Add another 10% for the 128k of L2 on die, and you get $177 of cost for a 400 Mhz Celeron (downbinned).

Are Intel's margins for the Xeon higher than 80%? Maybe.
Are the expenses I'm stripping out of the Xeon cost reasonably accurate? Maybe not.
Is Intel selling below marginal cost? Unlikely.
Is Intel selling below average unit cost? Possible.

Kevin



To: A. A. LaFountain III who wrote (58611)7/27/1999 5:45:00 PM
From: RDM  Read Replies (2) | Respond to of 1580692
 
<couldn't the Celeron line have gross margins of about 55-60%, PII/III about 65-70% and Xeon about 75-80%? Even if these numbers are not exact, the concept shouldn't be too far off>

I think is interest to put pencil to the paper and check your hypothesis with some numbers.

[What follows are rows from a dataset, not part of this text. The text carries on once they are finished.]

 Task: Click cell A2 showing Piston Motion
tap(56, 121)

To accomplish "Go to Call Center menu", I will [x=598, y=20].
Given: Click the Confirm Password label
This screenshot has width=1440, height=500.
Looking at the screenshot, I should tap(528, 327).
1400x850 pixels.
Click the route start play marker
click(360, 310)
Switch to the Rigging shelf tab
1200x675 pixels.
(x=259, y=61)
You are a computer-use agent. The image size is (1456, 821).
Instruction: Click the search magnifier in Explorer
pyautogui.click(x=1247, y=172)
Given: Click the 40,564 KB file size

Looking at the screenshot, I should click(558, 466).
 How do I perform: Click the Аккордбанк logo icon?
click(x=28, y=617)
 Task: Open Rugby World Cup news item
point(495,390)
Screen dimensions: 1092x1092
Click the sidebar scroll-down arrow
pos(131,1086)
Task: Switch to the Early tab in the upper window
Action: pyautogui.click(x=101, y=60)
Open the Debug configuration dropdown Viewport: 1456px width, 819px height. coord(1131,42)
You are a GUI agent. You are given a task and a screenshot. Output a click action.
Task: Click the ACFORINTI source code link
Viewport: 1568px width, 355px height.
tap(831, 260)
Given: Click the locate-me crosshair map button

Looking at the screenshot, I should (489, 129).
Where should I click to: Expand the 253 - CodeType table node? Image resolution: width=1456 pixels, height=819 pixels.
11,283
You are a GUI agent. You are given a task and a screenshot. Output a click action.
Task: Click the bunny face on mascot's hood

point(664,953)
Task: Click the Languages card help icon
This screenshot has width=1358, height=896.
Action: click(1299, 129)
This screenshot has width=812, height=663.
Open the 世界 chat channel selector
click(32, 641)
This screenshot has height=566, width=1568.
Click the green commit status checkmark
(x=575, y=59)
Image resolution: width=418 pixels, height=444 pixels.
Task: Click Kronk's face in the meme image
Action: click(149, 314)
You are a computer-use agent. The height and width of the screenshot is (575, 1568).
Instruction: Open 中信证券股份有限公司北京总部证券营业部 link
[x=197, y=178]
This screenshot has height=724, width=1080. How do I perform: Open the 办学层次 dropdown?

Applying your margins to my estimated ASPs yields the following
costs:
Xeon: 25% of $1500 is $375
PIII: 35% of $250 is $80
Celeron: 45% of $75 is $35

To many on this thread, the estimated cost of the Xeon looks high even considering the special cache and the cost of the PIII looks high while the Celeron cost may look reasonable and possibly low so as to create an honest difference of opinion regarding your statement that "But the notion of the high-end making all the money and the low end losing it seems unlikely".

I am of the belief that the central issue is one of allocation of overhead and research expenses which is ultimately as much political as it is legal and therefore difficult to ascertain ahead of time.